**Task**
Please reproduce the comment thread on Debord's spectacle below in full, word for word.

Also reminded me of Lewis Mumford's "The myth of the machine"

Here's the wiki on mirror neurons: en.wikipedia.org/wiki/Mirror_neuron

Have yourself a nervous breakdown on me.

en.m.wikipedia.org/wiki/Recuperation_(politics)

History is bourgeois.

This is such a ludicrous thing, but no surprise it is from a Marxist.

Why does this have to be a depressing fact? If we didn't have symbols to convey our thoughts we would be no better than fucking animals. The illusion that people have novel ideas has already been explained by far less deranged people already like Jung and Solzhenitsyn

I just really don't get why this notion of The Spectacle is so pessimistic, I realise what Debord is getting at but I don't see anything depressing or ground-breaking with it. I think you have to be nihilistic to buy into this shit and get depressed about it.

Have you actually read the book?

No, just going off of a synopsis 2bh

Being depressed about it is optional.

Ask yourself this, 'what best describes contemporary reality?'

If the answer isn't a spectacle of media images that structure our relationships with each other, then you I'd say you're either an isolated hermit frontiersman (which is neat) or you're not being honest.

**Material provided**
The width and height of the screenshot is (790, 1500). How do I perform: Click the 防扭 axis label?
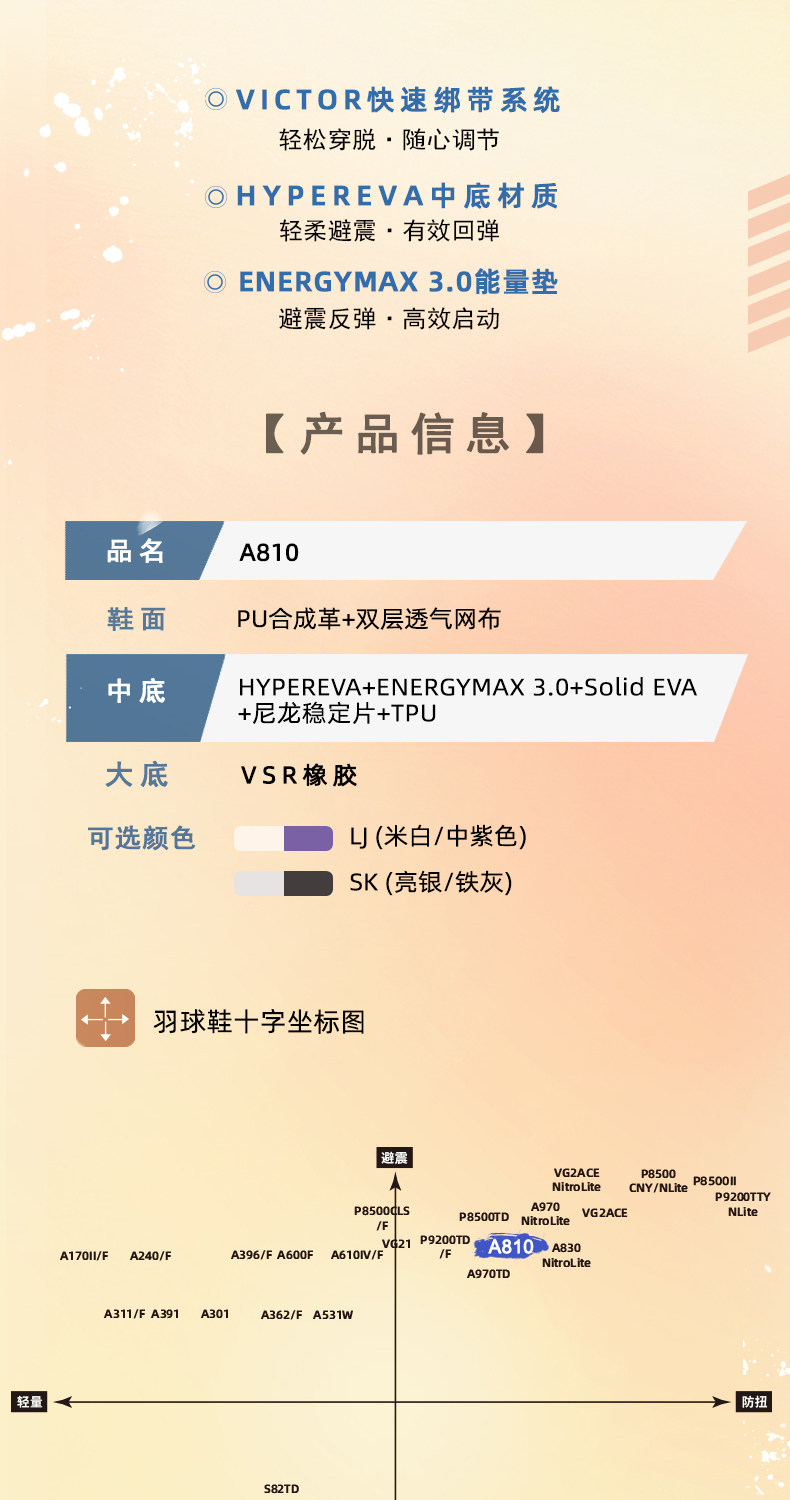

**Solution to this exercise**
Also reminded me of Lewis Mumford's "The myth of the machine"

Here's the wiki on mirror neurons: en.wikipedia.org/wiki/Mirror_neuron

Have yourself a nervous breakdown on me.

en.m.wikipedia.org/wiki/Recuperation_(politics)

History is bourgeois.

This is such a ludicrous thing, but no surprise it is from a Marxist.

Why does this have to be a depressing fact? If we didn't have symbols to convey our thoughts we would be no better than fucking animals. The illusion that people have novel ideas has already been explained by far less deranged people already like Jung and Solzhenitsyn

I just really don't get why this notion of The Spectacle is so pessimistic, I realise what Debord is getting at but I don't see anything depressing or ground-breaking with it. I think you have to be nihilistic to buy into this shit and get depressed about it.

Have you actually read the book?

No, just going off of a synopsis 2bh

Being depressed about it is optional.

Ask yourself this, 'what best describes contemporary reality?'

If the answer isn't a spectacle of media images that structure our relationships with each other, then you I'd say you're either an isolated hermit frontiersman (which is neat) or you're not being honest.